La poésie racinienne : chant ou déclamation ?1

Par Sabine CHAOUCHE
Publication en ligne le 18 mai 2009

Table des matières

Texte intégral

1Le XVIIIe siècle a vu l’avènement de la théorisation de l’« action »2 dramatique. Cette théorisation ne s’amorce réellement que dans les années 1720, avec la parution des Réflexions sur l’art de parler en public de Jean Poisson (1717) et des Pensées sur la déclamation de Louis Riccoboni (1738), ouvrages pionniers parce qu’ils sont le fait de comédiens et non plus de rhétoriciens (« l’action » étant au XVIIe siècle exclusivement l’affaire du barreau ou de la chaire). Grimarest, au début du XVIIIe siècle avec son Traité du Récitatif (1707), se sert le premier du terme plus commode de « déclamation » pour distinguer l’action dramatique de l’action oratoire3. La déclamation au XVIIIe siècle, sujet dans l’air du temps, suscite un engouement sans précédent de la part des théoriciens qui veulent alors établir des règles et une « histoire » de l’art dramatique. Dans cette perspective à la fois diachronique et théorique, le XVIIIe siècle cherche à se démarquer du XVIIe : la déclamation en usage dans l’Ancien Théâtre français est alors considérée par les partisans d’une « modernité », d’une « simplicité » et d’un « naturel » dans l’art du comédien, comme passée de mode, trop « emphatique », ou trop « chantante ». Les qualificatifs négatifs pleuvent au XVIIIe siècle à l’égard des conventions de diction du vers en usage au siècle précédent.
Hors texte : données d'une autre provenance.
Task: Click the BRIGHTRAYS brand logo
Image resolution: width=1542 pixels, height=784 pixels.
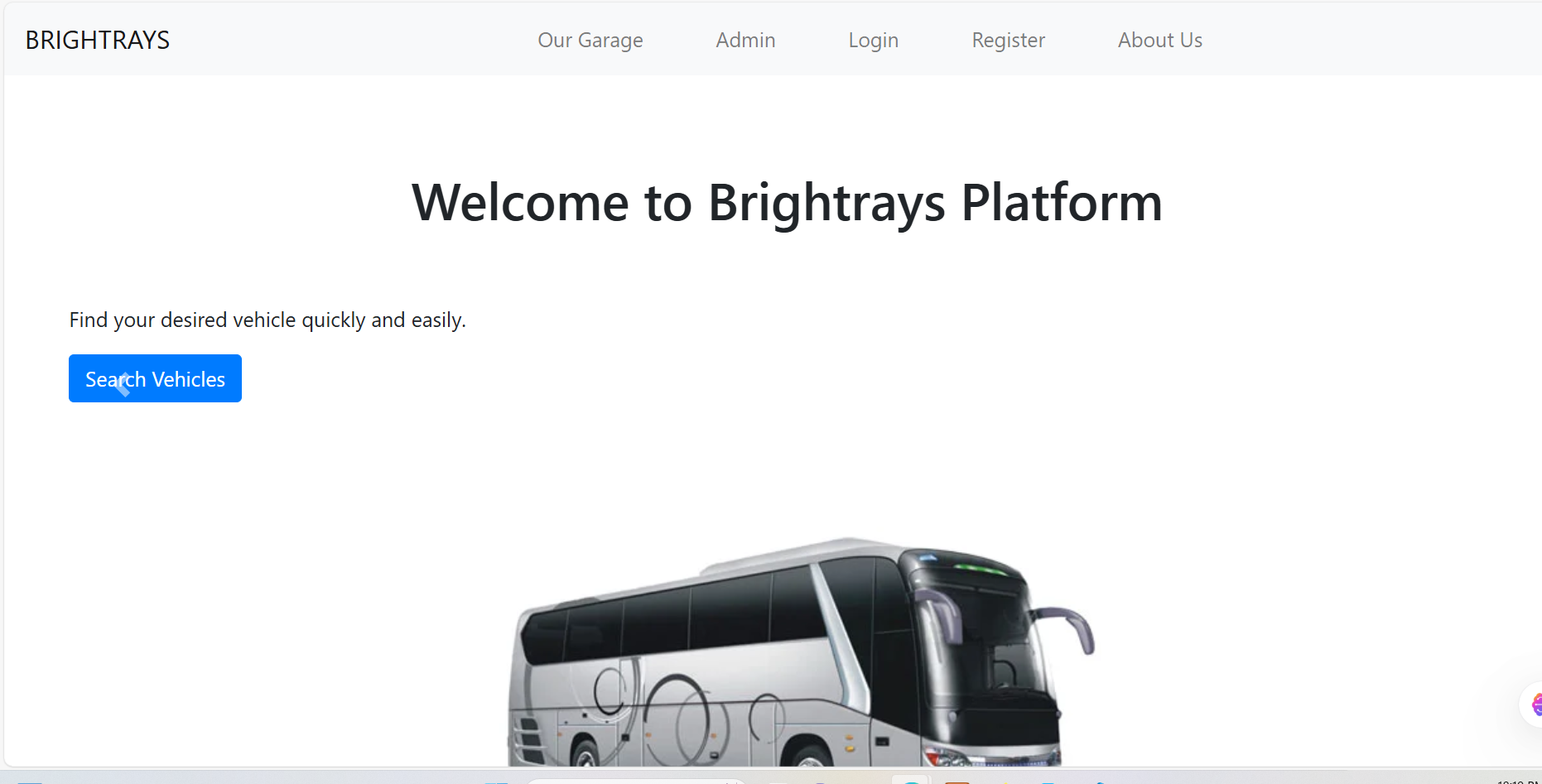Action: (x=97, y=40)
Nombreux sont les critiques qui vont à l’encontre du système déclamatoire « traditionnel » dans ce qui se veut une véritable tentative (ou offensive) pour promouvoir et plébisciter de nouveaux styles de diction théâtrale.
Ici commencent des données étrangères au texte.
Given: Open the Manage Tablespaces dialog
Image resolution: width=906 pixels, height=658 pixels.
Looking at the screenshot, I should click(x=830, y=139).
2C’est dans ce contexte d’effervescence autour de la prononciation des poèmes dramatiques, qu’un Louis Racine, soucieux de défendre la mémoire de son père, remarque à propos de la déclamation de celui-ci : « Ceux qui s’imaginent que la déclamation que mon père avait introduite sur le théâtre était enflée et chantante, sont, je crois, dans l’erreur »4. Ce propos d’allure apologétique et qui pourrait sembler dénué de fondement est néanmoins intéressant parce qu’il met en lumière un phénomène propre au XVIIIe siècle : le véritable travail de « mythification » qui s’est opéré autour du théâtre de Racine, considéré unanimement comme le « poète des passions », et plus particulièrement de la déclamation racinienne que l’on a communément définie comme une « déclamation chantante ». Cette expression a donné naissance à une croyance selon laquelle « déclamer » la poésie racinienne était synonyme de « chanter » ou de « faire chanter » le vers (au XIXe siècle Littré montrera dans cet esprit qu’une déclamation « chantante » est « une déclamation dont les intonations se rapprochent trop du chant »). Les débats autour du « chant » racinien n’ont pas cessé depuis le XVIIIe siècle et de nos jours on associe encore la déclamation racinienne à une musicalité vocale induite par la poésie du vers. Pour tenter de cerner, en termes déclamatoires (ce qui est essentiel lorsque l’on évoque la voix du comédien), quelle est la teneur de ce « chant », racinien il convient d’examiner pourquoi Louis Racine se sent obligé de rectifier certaines affirmations de ses contemporains concernant la déclamation de son père, qu’il juge erronées. Ses propos, parce qu’ils suggèrent que son père a « introduit » un nouveau genre de déclamation sur scène, soulignent le fait que celle-ci a cependant une spécificité qu’il nous appartient de mettre en lumière. Une telle entreprise ne s’avère possible qu’après une complète révision de ce que l’on entendait, au XVIIe siècle, par « chanter » le vers ; cette signification rétablie permet une relecture de ce « chant » racinien, bientôt happé par un XVIIIe siècle avide de nouveauté, et qui finira, décadent, par n’être plus que l’avatar d’un style déclamatoire particulier.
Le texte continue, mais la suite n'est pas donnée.